Tchad : Deby se résout à appâter la rébellion et jure de cantonner son armée à l’intérieur des frontières du Tchad.

Publié le par Hamid K.

Dans un communiqué signé hier par son directeur de cabinet, Deby concède le statut des « politico-militaires » à l’opposition armée et se déclare favorable à une ouverture en vers eux mais aussi en direction de l’opposition intérieure, les opposants en exil et la société civil. Notre cher Idriss Deby Itno se découvre et découvre que « nous tous (sans exclusion) cherchons la paix, et la concorde nationale ».  link

 

    a)   Le grand pas

Dans un communiqué signé hier par son directeur de cabinet, Deby concède le statut des « politico-militaires » à l’opposition armée et se déclare favorable à une ouverture en vers eux mais aussi en direction de l’opposition intérieure, les opposants en exil et la société civil. Notre cher Idriss Deby Itno se découvre et découvre que « nous tous (sans exclusion) cherchons la paix, et la concorde nationale ».

On peut remarquer que contrairement aux canaux habituels (Doumgor ou Direction Générale de la Com PR), ce communiqué est signé par Mahamat Hissein, le patron du parti présidentiel le Mouvement Patriotique du Salut (MPS).  

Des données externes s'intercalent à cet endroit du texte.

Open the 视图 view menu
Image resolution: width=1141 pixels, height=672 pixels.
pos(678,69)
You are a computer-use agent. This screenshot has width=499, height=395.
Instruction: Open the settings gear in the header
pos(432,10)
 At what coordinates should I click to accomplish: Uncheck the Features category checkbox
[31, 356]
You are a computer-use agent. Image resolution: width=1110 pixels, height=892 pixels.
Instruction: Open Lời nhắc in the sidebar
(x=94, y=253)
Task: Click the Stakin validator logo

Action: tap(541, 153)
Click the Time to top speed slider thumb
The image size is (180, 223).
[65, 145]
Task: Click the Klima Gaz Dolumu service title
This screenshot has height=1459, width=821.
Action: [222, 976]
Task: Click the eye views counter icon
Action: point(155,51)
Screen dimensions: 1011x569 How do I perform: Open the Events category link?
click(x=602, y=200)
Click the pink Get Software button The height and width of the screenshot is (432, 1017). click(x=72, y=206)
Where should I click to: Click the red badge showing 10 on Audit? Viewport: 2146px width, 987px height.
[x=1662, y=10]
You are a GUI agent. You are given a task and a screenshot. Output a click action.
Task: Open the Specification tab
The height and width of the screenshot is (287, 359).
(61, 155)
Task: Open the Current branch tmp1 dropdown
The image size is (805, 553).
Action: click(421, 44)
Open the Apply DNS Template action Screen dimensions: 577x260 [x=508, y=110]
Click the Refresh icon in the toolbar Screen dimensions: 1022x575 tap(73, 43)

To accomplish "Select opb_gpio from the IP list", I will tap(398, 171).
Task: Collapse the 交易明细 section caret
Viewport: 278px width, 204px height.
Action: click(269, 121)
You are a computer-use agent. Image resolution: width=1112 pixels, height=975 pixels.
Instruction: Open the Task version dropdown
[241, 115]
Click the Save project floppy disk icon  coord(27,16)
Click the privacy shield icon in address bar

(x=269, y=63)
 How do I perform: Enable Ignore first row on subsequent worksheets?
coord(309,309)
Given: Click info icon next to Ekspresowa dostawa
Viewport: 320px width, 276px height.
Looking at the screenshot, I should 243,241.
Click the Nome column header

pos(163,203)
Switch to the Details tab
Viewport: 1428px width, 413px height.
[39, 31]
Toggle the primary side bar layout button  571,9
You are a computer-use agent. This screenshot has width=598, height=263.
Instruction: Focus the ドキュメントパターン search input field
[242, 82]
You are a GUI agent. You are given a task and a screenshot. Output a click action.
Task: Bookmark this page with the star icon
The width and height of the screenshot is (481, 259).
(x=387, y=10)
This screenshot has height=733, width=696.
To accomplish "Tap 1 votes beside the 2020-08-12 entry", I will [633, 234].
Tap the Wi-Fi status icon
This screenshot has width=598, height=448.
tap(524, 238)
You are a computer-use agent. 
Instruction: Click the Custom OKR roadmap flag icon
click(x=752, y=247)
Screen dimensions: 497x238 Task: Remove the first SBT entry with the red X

Malgré la contorsion des mots dans derrière ce texte, il y a en filigrane quelque chose qui ressemble à ce que les autres qualifient toujours d’inclusif (ve).

 Est-ce un véritable fléchissement de position de régime ou une fallacieuse posture pour amortir les pressions externes notamment du parrain Français ?

On se souvient qu’il y a quelques jours, on qualifie les politico-militaires des mercenaires et que la chose inclusive est anticonstitutionnelle par qu’elle cherche à associer les hors la loi.

La prochaine étape est la définition du contour de cette ouverture. Ce qui fera probablement par une prochaine interview de Mahamat Hissein à RFI.  

En tout cas l’ouverture inclusive est maintenant acquise. Puisque selon les termes du communiqué, elle est en direction tous les acteurs de la vie politique tchadienne.

Il reste maintenant à définir, les modalités du processus qui doit être forcement inclusif, et qui aboutira à la mise en œuvre effective de l’ouverture.

  

b)      Le recule dans les frontières.

De toute évidence, ce communiqué est l’acte le plus réfléchis du régime de Deby de très long temps. Les temps des propos belliqueux et du langage guerrier est révolu. Non seulement Deby concède une éventuelle ouverture à l’ensemble de l’opposition mais il déclare très poliment que désormais «  l’armée tchadienne se cantonnera à l’intérieur de ses frontières pour défendre l’intégrité du territoire national ». On se félicite de l’accord de Dakar. Oublié le droit de poursuite à l’intérieur du Soudan ! Les mots sont choisit et les propos sont mesurés.

Hélas, malgré sa richesse ce communiqué d’ouverture si tardive, ne peut empêcher la reprise des hostilités dans les prochains jours. Les tchadiens, incrédules face à cette  situation se préparent déjà à pleurer leurs morts.

 Contrairement au processus de l’ouverture, celui du préparatif de la guerre est trop avenacé de deux coté.

Hier quand Deby ordonne la publication du dit communiqué, il a déjà  donné l’ordre de creuser du coté de Lamadji, une nouvelle tranchée pour barrer la route à l’attaque imminente des rebelles.

Monsieur Abdoulaye Wade aurait dû se pencher avec beaucoup d’attention  sur l’histoire politico-militaire du Tchad, pour proposer un plan de sortie de crise au lieu de se contenter d’un vulgaire accord entre le Tchad et le soudan, qui exclut les premiers concernés.